• Temitope O. Atoyebi Department of Computer Science, Nasarawa State University Keffi, Nasarawa, Nigeria
  • Rashidah F. Olanrewaju Department of Computer Science, Nasarawa State University Keffi, Nasarawa, Nigeria
  • N. V. Blamah Department of Computer Science, Nasarawa State University Keffi, Nasarawa, Nigeria
Keywords: Multinomial Naïve Bayes, Random Forest, Proposed System, Gaussian Naïve Bayes, Malaria Outbreak


Malaria, a potentially fatal condition brought on by Plasmodium parasites, continues to be a major worldwide health concern. Millions of individuals across the globe, especially in tropical and subtropical areas, are afflicted by the illness, which is spread by the bites of female Anopheles mosquitoes that have been infected. The malaria incidence classification model is an early detection mechanism that helps to monitor the spread of malaria; it is a unique data-driven knowledge discovery system that will assist public health authorities in learning the effects of environment/location factors on health and also in developing relevant preventive and adaptive mechanisms to ensure a timelier health service to save lives. Despite these investments and some other eradication strategies initiated by the WHO, malaria incidence still shows an increasing trend in Sub-Saharan Africa. Malaria disease is transmitted to humans through the bite of female
mosquitoes (main vector) of the genus Anopheles. These vectors feed on human blood for their egg production.

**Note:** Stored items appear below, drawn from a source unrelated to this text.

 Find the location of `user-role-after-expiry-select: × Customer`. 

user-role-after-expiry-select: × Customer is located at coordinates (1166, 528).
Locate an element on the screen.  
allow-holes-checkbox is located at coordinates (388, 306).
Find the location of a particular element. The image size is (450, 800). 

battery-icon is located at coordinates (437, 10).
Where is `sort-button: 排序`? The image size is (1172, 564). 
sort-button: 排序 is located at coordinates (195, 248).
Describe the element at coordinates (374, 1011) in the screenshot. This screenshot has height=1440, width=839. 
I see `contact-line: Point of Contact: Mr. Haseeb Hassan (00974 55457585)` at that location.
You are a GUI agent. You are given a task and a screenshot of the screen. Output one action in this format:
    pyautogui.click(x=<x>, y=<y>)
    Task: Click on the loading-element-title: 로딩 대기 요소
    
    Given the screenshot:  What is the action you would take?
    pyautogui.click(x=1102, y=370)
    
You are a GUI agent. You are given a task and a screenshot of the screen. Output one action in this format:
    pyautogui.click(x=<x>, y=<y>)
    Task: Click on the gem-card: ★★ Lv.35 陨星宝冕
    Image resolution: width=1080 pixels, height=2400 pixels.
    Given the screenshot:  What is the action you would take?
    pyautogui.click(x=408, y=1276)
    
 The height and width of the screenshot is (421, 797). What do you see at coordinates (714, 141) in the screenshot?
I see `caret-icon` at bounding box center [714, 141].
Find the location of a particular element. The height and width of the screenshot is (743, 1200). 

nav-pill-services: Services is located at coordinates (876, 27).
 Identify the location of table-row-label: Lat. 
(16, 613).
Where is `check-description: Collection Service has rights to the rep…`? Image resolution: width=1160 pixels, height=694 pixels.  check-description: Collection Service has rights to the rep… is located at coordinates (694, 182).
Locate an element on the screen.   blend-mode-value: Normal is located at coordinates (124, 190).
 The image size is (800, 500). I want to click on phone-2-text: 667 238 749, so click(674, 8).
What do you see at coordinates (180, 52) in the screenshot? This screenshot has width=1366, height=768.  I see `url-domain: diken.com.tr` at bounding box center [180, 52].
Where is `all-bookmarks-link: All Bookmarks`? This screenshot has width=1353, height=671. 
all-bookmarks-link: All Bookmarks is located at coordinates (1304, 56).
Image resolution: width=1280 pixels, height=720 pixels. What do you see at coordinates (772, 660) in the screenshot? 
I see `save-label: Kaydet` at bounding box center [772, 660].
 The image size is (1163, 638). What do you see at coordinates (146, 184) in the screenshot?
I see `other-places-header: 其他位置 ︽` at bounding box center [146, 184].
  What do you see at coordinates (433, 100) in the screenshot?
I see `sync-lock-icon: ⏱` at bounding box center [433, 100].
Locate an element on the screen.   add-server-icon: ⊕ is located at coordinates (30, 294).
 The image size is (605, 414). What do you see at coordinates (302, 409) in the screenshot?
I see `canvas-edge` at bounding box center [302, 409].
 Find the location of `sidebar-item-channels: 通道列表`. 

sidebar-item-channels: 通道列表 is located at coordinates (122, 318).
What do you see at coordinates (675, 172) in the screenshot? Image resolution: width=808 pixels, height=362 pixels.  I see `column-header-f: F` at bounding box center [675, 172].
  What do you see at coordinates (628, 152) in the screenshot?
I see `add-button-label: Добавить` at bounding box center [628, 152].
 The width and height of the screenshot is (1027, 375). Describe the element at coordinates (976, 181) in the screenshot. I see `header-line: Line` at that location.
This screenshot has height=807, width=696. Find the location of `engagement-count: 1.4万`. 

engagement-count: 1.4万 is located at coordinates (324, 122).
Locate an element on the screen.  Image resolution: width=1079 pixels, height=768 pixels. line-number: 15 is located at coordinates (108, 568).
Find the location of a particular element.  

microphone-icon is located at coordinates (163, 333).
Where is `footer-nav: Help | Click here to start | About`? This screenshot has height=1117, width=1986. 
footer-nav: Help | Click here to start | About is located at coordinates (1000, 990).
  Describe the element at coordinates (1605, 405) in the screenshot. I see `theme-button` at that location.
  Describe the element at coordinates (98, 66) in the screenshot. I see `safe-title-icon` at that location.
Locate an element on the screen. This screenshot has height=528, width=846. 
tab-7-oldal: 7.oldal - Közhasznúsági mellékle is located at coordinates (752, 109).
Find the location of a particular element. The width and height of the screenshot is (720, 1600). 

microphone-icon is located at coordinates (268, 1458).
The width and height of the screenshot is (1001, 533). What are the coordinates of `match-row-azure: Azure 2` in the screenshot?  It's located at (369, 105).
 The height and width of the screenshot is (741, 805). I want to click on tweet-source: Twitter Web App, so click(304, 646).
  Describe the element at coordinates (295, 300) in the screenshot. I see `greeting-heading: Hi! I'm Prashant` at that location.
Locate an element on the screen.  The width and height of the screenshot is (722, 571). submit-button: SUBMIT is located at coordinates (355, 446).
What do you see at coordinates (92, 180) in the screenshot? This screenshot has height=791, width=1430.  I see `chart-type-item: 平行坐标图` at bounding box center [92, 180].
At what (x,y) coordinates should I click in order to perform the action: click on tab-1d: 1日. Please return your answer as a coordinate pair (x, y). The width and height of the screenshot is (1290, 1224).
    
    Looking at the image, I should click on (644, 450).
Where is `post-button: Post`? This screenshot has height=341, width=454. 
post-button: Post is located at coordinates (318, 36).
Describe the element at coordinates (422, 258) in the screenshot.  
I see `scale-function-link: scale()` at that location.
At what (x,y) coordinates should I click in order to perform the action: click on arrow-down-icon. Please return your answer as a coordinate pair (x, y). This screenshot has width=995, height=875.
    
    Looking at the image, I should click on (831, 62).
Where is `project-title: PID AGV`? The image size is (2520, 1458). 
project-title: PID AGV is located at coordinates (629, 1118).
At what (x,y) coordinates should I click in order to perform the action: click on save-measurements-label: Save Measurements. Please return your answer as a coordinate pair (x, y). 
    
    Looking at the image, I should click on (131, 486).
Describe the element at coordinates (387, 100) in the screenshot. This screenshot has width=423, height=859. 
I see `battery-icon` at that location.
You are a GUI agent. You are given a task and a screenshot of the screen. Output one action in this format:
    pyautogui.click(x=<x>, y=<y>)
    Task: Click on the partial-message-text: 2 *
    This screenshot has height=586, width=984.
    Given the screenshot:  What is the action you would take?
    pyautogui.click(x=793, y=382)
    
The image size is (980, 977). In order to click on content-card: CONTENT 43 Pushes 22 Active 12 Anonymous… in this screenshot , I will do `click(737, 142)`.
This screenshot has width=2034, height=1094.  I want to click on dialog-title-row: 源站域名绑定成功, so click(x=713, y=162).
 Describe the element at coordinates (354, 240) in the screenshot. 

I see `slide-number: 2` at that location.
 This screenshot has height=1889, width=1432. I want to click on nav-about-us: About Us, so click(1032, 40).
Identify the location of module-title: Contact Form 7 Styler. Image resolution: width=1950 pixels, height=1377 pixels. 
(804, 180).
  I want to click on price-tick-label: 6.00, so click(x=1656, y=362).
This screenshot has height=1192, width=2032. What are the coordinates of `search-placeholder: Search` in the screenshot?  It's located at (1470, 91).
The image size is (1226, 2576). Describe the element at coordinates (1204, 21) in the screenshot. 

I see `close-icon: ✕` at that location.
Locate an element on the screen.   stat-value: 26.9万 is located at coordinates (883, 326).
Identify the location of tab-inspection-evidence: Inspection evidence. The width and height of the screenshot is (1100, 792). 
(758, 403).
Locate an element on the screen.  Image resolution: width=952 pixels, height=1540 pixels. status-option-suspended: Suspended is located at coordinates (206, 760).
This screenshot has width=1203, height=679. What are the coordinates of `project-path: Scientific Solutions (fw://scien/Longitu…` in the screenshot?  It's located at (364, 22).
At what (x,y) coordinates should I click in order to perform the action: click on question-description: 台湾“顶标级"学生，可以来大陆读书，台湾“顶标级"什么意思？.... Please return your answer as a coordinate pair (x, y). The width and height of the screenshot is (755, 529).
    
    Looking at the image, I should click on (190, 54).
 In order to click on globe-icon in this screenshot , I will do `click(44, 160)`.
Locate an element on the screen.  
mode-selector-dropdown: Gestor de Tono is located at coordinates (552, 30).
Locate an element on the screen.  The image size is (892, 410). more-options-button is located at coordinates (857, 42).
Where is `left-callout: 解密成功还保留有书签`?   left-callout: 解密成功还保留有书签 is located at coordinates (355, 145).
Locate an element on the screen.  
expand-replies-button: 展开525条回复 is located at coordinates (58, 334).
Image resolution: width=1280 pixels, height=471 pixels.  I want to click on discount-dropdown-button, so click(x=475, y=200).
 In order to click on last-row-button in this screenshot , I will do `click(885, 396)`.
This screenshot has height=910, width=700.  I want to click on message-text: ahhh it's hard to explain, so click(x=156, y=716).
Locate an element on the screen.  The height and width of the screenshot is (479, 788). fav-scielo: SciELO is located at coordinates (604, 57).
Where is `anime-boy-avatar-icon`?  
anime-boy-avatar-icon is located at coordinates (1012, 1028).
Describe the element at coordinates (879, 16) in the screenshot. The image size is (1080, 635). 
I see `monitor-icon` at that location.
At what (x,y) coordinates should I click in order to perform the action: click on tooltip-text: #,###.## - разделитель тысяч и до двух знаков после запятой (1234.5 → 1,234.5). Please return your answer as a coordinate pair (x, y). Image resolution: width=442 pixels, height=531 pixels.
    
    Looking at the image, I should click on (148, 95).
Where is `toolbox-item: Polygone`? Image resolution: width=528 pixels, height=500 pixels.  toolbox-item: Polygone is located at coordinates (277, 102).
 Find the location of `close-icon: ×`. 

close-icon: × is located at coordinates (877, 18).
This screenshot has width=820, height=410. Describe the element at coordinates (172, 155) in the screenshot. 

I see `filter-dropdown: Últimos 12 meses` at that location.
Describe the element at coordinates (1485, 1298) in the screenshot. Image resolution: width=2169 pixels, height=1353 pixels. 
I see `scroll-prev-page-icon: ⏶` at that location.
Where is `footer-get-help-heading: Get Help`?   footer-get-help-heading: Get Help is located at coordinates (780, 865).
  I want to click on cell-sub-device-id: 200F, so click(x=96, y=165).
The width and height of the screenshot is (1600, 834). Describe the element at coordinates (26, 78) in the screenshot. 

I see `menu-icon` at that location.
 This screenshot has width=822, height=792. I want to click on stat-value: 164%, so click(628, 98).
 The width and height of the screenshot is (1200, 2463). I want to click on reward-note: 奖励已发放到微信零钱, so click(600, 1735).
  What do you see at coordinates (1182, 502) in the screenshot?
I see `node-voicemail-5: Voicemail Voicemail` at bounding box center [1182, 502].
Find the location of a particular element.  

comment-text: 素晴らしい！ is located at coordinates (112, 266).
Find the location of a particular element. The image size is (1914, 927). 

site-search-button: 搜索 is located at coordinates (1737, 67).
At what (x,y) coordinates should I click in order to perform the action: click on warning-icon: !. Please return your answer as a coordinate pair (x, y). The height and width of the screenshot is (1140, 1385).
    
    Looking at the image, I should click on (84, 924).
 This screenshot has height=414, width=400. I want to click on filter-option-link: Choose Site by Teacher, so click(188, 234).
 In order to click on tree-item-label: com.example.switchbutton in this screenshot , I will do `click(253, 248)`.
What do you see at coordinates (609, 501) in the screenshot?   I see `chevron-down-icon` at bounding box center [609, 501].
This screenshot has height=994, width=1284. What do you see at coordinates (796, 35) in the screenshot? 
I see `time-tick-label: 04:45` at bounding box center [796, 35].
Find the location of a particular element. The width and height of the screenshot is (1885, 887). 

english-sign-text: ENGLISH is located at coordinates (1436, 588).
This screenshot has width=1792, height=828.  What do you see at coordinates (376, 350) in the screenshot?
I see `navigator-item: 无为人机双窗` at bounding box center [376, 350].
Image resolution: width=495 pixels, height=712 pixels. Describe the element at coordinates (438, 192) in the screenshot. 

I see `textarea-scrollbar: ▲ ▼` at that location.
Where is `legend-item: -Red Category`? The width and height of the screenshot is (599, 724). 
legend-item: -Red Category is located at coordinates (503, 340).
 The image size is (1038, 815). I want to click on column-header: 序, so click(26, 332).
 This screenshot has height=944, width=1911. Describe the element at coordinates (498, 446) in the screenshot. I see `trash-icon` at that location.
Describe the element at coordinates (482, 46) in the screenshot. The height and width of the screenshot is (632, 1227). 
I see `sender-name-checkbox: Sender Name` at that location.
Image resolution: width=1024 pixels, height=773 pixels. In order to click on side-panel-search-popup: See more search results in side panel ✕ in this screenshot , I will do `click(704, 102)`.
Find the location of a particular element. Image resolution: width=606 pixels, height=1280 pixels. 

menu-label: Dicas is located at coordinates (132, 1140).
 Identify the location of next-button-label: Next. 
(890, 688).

However, there is a need for better models with improved prediction ability based on seasonal and non-seasonal variations in the environment. This research proposes a machine learning-based model for the classification of malaria incidence using environmental features across Nigeria, Africa over a period of five years. The work commences with a feature engineering
process, which identifies the environmental factors that affect the incidence of malaria, followed by the random forest process for outlier detection, and then, a Multinomial Naïve Bayes algorithm for classification. The results suggest that although the exact association between malaria incidence and environment variability varies from one geographic region to another, the seasonal changes also contributed (rainy season and decrease in temperature) significantly to the outbreak of malaria. The proposed system was compared with other classification models, and the comparative results showed that the proposed system (Multinomial Naive Bayes) outperformed other classification (Random Forest and GNB) models.